Top of Excerpted data

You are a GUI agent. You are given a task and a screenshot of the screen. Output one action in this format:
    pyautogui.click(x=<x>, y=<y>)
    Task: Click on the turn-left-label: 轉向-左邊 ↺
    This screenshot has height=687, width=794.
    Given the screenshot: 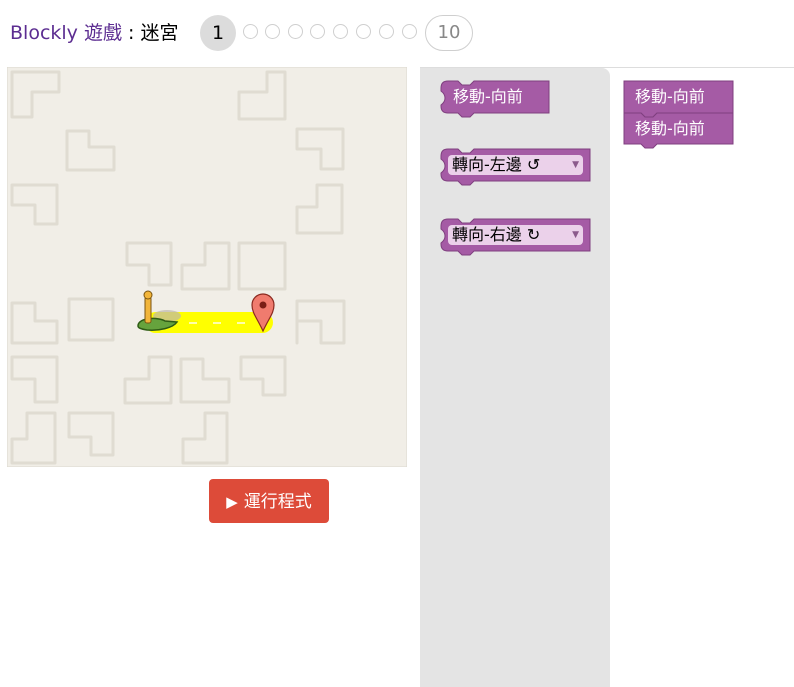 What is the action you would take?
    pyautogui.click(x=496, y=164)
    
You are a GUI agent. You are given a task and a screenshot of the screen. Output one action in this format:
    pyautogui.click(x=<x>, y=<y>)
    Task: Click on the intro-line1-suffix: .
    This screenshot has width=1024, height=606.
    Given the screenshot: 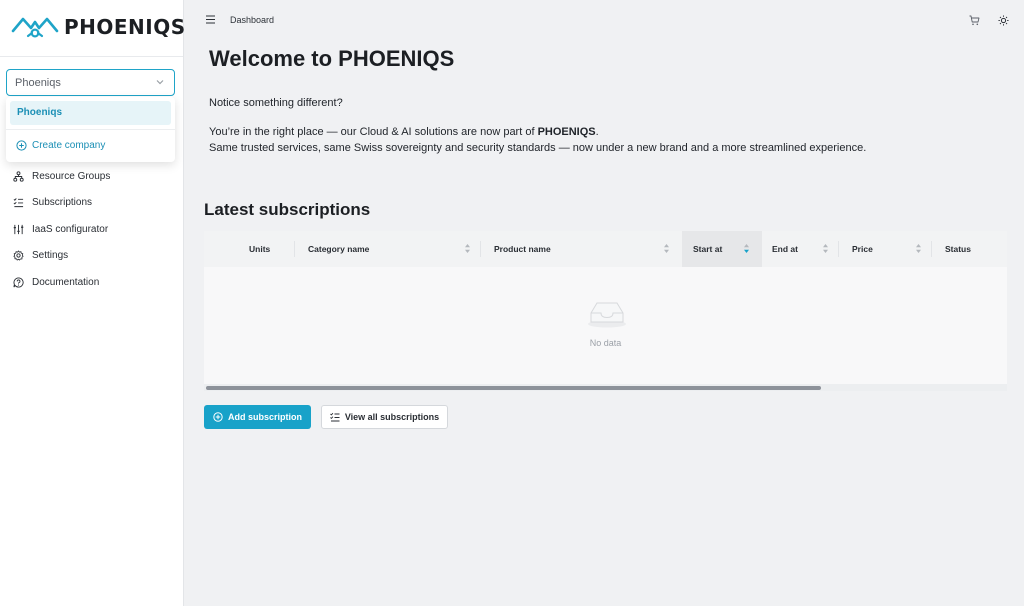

Bottom of Excerpted data

• Problem description:
Copy the items above word for word, from their start through the line containing "This screenshot has height=687, width=794.".

• Written answer:
You are a GUI agent. You are given a task and a screenshot of the screen. Output one action in this format:
    pyautogui.click(x=<x>, y=<y>)
    Task: Click on the turn-left-label: 轉向-左邊 ↺
    This screenshot has height=687, width=794.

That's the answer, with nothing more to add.